This December, the hotly awaited Roger Ailes takedown drama Bombshell hits theaters. With stars like Charlize Theron, Nicole Kidman, Margot Robbie, Allison Janney, Kate McKinnon, and more, this female-led production tells the story of how Megyn Kelly and Gretchen Carlson — among others — helped put an end to Ailes’s sexually predatory behavior. SheKnows spoke with Bombshell‘s Bree Condon about producer and co-star Theron, the “girl power” behind this project, and why Bombshell is about way more than politics.
From the moment Condon set her eyes on the Bombshell script (and spotted the list of attached stars), she knew she wanted to tell this story. “It was a group of women who stood up for each other…a group of women who [were] not necessarily rivals, but weren’t working together alongside each other,” she told SheKnows, describing the women at Fox News who came out against Ailes. “They had their own different shows within the networks, so it wasn’t in their best interests to really stand up for each other. But, against all odds, they did.”
“[I was attracted to] how powerful that message is right now, for all women to see and be empowered in that way, to ultimately feel they can tell their story…if they don’t know, then things will never change,” Condon continues. “What they did was groundbreaking, and [the fact] that they were in the public eye and did it and sacrificed everything is a story worth telling.”
Condon, who has previously acted in TV series Lucifer, Vampire Diaries, and The Young and the Restless, plays Kimberly Guilfoyle in Bombshell, a former Fox News co-host and current girlfriend of Donald Trump Jr. (You can see her in the above trailer at 1:46 handing out “Team Roger” t-shirts).
While Condon didn’t personally have scenes acting alongside co-star Theron, she says the Oscar winner’s energy as an actor and producer electrified the entire production.

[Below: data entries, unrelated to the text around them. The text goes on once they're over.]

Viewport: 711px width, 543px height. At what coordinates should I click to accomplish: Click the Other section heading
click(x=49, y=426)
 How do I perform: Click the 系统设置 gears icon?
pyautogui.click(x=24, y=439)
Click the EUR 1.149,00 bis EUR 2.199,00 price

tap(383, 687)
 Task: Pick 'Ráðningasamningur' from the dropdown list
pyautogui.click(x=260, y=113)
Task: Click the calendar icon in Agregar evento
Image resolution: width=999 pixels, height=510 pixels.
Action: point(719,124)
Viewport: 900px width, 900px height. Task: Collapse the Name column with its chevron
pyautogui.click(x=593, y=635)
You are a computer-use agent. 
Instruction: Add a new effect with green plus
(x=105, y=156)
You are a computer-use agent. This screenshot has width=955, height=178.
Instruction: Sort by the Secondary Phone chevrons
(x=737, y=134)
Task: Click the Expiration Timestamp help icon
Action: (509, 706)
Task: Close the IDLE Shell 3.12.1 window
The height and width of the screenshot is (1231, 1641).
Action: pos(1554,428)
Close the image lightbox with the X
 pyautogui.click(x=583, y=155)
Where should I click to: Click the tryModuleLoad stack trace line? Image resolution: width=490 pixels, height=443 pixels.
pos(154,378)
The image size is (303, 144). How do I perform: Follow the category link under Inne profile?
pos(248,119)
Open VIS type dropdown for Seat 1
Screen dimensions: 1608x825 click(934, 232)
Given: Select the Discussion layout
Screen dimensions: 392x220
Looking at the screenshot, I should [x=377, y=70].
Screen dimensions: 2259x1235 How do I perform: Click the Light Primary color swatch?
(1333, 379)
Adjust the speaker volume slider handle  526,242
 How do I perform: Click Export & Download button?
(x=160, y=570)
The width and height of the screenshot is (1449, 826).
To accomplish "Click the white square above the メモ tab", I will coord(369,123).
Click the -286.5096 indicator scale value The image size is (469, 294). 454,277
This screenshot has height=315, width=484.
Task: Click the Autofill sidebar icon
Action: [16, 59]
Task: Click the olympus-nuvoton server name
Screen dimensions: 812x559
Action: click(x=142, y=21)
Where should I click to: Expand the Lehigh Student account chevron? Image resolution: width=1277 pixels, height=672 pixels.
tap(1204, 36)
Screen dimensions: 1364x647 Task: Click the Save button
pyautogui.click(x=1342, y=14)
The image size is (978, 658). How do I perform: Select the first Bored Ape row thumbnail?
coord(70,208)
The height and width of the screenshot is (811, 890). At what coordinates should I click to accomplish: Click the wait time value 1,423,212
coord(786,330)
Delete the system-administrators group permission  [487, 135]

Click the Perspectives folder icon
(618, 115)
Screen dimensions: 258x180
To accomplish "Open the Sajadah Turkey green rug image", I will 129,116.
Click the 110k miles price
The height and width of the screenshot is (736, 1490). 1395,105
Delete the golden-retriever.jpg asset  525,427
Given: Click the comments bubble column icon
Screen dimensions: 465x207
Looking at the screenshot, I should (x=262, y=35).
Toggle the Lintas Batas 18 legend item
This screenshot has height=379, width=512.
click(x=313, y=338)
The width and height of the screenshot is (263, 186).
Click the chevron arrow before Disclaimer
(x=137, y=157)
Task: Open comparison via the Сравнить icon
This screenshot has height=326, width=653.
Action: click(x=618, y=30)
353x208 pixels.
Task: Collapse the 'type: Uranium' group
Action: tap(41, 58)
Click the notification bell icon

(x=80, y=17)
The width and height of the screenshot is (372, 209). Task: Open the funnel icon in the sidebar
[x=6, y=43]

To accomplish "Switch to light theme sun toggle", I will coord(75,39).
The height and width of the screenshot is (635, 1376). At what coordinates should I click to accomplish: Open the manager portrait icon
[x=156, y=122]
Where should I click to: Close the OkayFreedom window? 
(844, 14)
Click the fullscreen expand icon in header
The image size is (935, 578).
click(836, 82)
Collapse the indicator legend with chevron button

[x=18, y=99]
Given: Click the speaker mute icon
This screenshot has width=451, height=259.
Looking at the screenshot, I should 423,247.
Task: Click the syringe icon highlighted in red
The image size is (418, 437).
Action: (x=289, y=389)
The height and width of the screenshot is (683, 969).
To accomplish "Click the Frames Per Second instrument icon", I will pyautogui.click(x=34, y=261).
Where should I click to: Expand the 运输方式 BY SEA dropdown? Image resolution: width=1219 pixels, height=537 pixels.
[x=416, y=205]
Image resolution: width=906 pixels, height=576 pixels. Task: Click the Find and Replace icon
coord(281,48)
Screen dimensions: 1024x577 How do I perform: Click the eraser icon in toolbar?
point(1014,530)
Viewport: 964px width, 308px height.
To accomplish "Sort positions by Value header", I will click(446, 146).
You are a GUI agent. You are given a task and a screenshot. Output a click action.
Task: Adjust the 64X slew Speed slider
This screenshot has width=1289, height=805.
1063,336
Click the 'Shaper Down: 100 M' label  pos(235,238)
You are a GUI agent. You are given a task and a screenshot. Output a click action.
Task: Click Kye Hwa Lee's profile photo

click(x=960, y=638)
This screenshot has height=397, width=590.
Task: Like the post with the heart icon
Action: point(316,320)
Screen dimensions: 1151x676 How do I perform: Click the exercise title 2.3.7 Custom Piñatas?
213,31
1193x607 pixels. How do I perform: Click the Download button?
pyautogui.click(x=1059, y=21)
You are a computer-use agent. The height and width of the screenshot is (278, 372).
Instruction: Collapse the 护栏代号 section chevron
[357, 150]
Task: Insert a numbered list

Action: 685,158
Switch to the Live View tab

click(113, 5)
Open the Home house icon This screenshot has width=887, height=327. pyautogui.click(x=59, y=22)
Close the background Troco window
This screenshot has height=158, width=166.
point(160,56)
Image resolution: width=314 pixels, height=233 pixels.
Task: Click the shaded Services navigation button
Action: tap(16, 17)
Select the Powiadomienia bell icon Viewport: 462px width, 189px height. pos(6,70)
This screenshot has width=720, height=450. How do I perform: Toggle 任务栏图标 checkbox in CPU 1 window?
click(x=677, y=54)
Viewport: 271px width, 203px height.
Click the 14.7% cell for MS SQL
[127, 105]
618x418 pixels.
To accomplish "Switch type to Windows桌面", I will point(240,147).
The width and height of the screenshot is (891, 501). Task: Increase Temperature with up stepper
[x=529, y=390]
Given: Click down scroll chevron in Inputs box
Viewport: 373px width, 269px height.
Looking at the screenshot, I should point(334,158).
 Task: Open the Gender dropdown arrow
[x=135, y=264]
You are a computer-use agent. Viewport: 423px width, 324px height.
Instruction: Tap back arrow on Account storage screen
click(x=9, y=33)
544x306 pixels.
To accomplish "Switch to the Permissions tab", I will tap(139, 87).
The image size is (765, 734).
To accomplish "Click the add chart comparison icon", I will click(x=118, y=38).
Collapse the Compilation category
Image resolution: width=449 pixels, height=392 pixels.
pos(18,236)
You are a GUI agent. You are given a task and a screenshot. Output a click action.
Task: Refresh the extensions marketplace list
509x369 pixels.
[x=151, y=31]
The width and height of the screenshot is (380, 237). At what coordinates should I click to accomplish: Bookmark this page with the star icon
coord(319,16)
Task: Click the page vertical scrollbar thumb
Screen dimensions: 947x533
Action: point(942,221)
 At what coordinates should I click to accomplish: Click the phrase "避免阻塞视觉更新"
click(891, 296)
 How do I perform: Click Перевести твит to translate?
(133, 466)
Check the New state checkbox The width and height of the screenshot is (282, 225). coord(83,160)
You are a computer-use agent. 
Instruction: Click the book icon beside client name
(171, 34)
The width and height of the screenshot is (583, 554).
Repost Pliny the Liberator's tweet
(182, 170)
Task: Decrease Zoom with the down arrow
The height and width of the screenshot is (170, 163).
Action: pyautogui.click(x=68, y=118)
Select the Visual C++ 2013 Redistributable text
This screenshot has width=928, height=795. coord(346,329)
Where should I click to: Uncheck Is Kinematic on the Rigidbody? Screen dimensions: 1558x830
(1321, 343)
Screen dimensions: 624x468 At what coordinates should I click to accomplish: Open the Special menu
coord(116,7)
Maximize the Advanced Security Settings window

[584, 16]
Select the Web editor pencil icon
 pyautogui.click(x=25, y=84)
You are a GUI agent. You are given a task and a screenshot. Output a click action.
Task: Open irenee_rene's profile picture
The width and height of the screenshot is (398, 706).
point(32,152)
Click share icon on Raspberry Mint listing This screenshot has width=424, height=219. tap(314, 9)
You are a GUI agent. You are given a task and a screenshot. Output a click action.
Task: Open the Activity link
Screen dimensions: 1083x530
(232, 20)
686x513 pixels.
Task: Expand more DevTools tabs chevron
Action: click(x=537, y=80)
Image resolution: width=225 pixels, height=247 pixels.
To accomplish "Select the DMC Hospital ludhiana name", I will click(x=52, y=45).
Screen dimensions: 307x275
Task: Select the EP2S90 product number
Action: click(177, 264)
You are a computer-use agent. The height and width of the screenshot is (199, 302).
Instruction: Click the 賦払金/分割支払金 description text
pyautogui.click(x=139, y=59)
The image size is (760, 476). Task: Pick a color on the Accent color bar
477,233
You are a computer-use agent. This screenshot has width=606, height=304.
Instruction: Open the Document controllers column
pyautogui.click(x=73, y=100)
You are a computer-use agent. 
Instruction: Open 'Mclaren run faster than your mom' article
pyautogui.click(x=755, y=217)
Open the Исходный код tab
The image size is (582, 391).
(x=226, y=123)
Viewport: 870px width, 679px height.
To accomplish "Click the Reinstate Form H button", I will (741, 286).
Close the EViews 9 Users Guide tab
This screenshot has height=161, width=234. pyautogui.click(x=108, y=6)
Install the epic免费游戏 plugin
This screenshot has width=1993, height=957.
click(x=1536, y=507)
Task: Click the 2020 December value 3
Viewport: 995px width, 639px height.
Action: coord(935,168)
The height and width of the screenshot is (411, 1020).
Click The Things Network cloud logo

“It’s not a coincidence that [Theron’s company Denver and Delilah] wanted to produce it,” Condon notes. “It’s about women who are holding up women…exactly what they were doing on and off-screen.” She notes that Theron has been fighting for this project for years, and marvels at her tireless work ethic.
“After she was done acting all day, she would go back to the make-up trailer, take off all her prosthetics that took four hours to put on, and she’d be back on set alongside the director,” the actress recalls. “She was really involved in every aspect of this film. So having that inclusiveness and feeling of — for lack of better words — “girl power” on set, and while telling this amazing story…it was an amazing feeling.”
Condon related to Theron in one other significant way: Theron, who plays Megyn Kelly, has expressed hesitation about taking on the role given Kelly’s controversial history. And Guilfoyle’s history gave Condon a similar pause.
Guilfoyle was considered Ailes’s protégé — so while women like Kelly and Carlson were fighting for the former CEO’s removal, and undertaking the efforts Condon so admires, Guilfoyle was actively working against them. And Guilfoyle aligned with her former boss in other ways too: In 2018, two years after Ailes’s resignation, Guilfoyle was removed from Fox News following a human resources investigation into her own sexual misconduct. (Guilfoyle’s attorneys deny any wrongdoing.)
So, how did Condon deal with her discomfort? “We do not share the same political beliefs at all,” Condon says flatly. “But that’s what’s really fun about discovering a character: not looking at the things that I disagree with, but looking at the things that I agreed with.”
To that end, Condon immersed herself in Guilfoyle’s TV appearances, and read the journalist’s 2015 book, Making the Case, several times. Among the personal similarities Condon found with Guilfoyle — their strong maternal figures, their dedication to family life — she found a trait worthy of genuine admiration too.
“Whether it’s what I believe or not, she’s a woman who’s not afraid to say what she thinks and then also say why,” Condon praises the former Five co-host. “It’s a great example for women and young girls to be able to say what they think — even if it’s not a popular opinion.”
For Condon, that ability to find a human connection with the women of Bombshell — and genuinely set aside politics — is precisely what makes the film work. “They represented all sides of the story very well and showed a lot of empathy toward every character,” Condon explains. “It’s really a film about sexual harassment. So no matter what side of the spectrum you’re on politically, I think that’s something that, as a country, and around the world, we should all be pretty on board with [ending].”
Like so many men and women, Condon has experienced her share of sexual harassment — but she says she’s seen a “big shift” in recent years in how it’s handled. “It’s not something that people, before the last few years, were even talking about,” she explains. “So whether you’re male or female, there are so many things that you just kind of put up with, that you just kind of brushed off as a joke…So I think it’s great that these conversations are being had and that a film like this is being made.”
“[Sexual harassment] is not a political issue — it’s a human issue,” Condon concludes. “I hope that’s what people come away with.”
Bombshell will be released in theaters December 20, 2019.